Praxis Dr. med. Luzi Dubs - Facharzt FMH für Orthopädische Chirurgie
Das künstliche Kniegelenk

Die erfolgreiche Implantation eines künstlichen Kniegelenks gehört, wie die künstliche Hüfte, zu den wertvollsten Massnahmen in der Medizin. Ein künstliches Kniegelenk wird bei einer Kniegelenksabnützung (meistens Arthrose) eingesetzt, wenn die nicht operativen Massnahmen mehr Nebenwirkungen als Wirkungen zeigen.

Ich setze seit 19 Jahren die Prothese des LCS-Systems (low contact stress) ein. In den USA hat man mit diesem System bereits seit 30 Jahren Erfahrung. Am Prinzip musste bis heute nichts geändert werden. Das dreiteilige Baukastensystem hat den Vorteil, dass der mobile Mittelteil bei Materialabnützung auch nach Jahrzehnten relativ leicht ausgewechselt werden kann. Die benachbarten Metallteile am Ober- und Unterschenkel sitzen in der Regel "dauerhaft" im Knochen fest.
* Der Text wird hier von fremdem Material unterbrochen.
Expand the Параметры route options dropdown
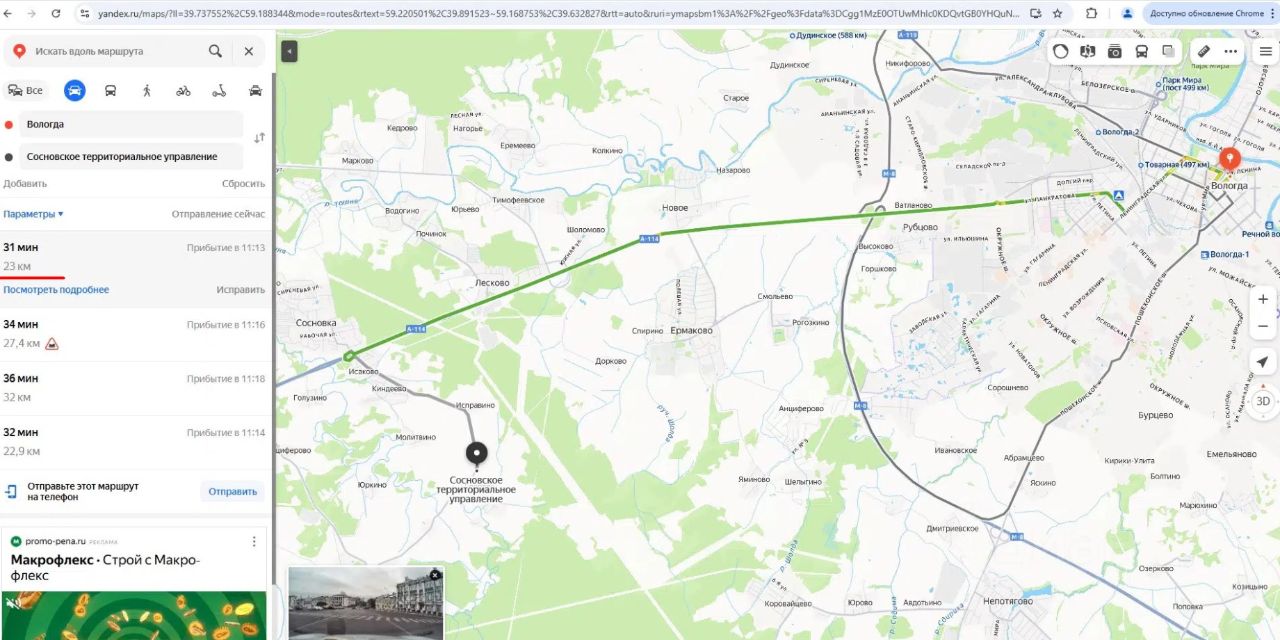 [x=33, y=214]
Die Langzeitresultate guter künstlicher Kniegelenke sind heute eher noch etwas besser als diejenigen der Hüfte. Teilgelenke oder Achskorrekturen des Beines bei einseitiger, in der Regel geringer Arthrose sind aktuelle kontroverse Themen der wissenschaftlichen Diskussion. Der Erfolg dieser operativen Massnahmen hängt stark von verschiedenen Einzelfaktoren ab, die teils übereinstimmend, teils abweichend beurteilt werden.